**Aim**
Please rewrite everything from the line containing "You are a computer-use" down to the end of the records, swapping "banner" for "strip" and changing nothing else. Leave the pictures out of your answer.

**Stored rows**

=-=-=-=-=

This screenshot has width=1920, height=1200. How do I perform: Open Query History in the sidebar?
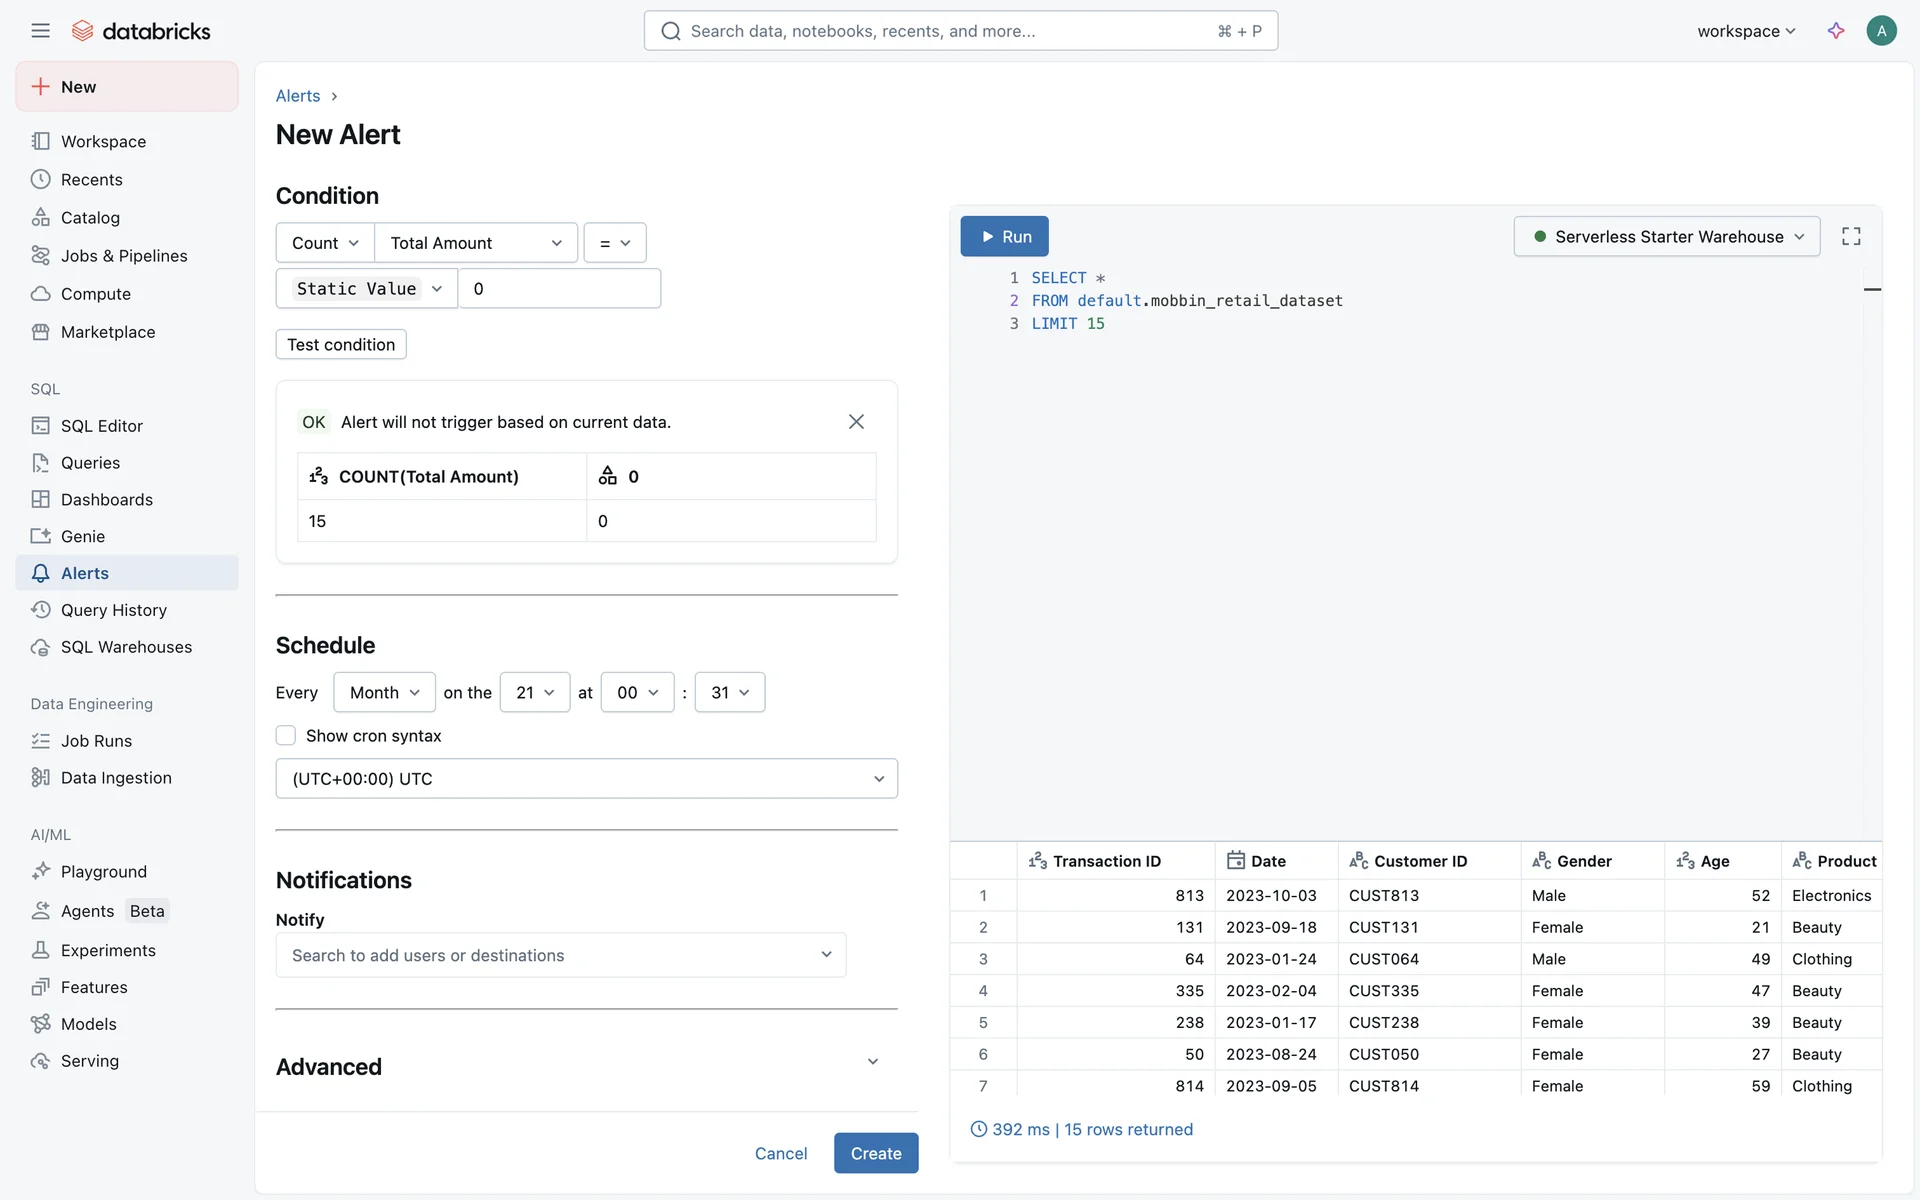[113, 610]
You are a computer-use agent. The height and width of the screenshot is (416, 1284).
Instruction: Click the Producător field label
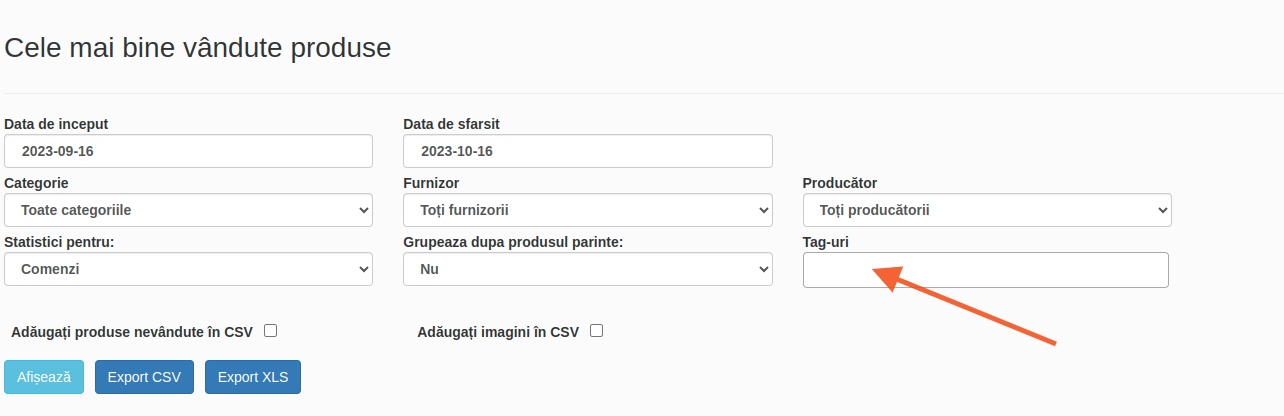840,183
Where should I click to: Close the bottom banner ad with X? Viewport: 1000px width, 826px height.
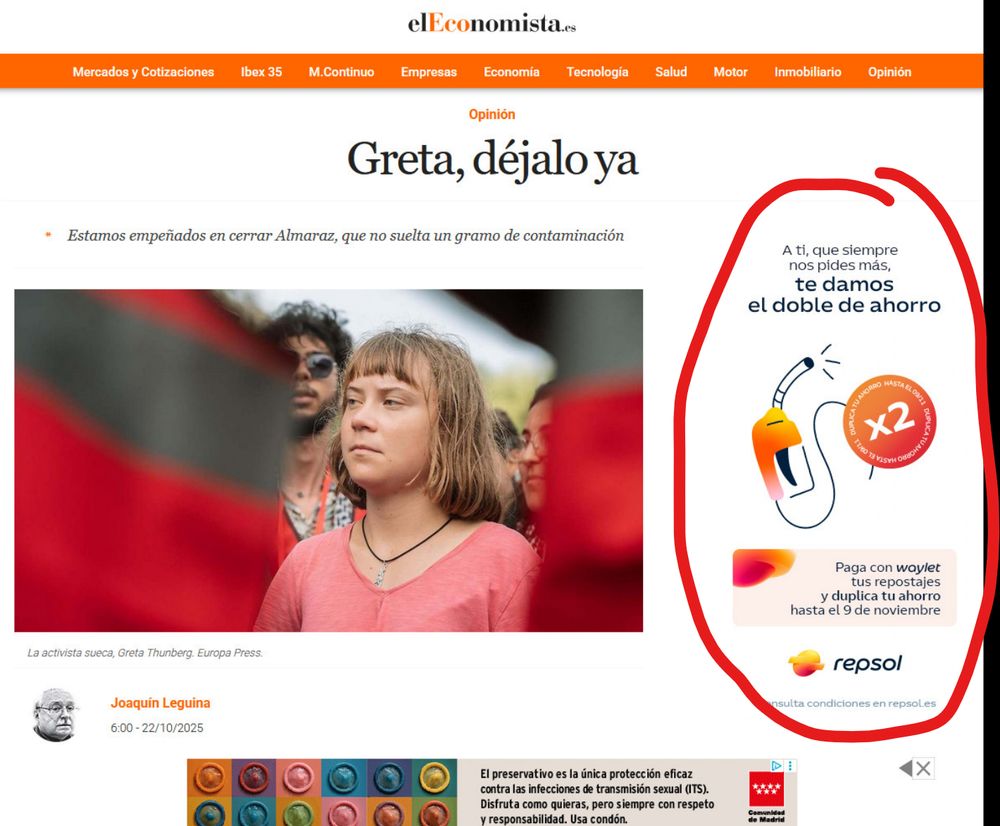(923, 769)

=-=-=-=-=

**Expected answer**
You are a computer-use agent. The height and width of the screenshot is (416, 1284).
Instruction: Click the Producător field label
840,183
Where should I click to: Close the bottom strip ad with X? Viewport: 1000px width, 826px height.
(923, 769)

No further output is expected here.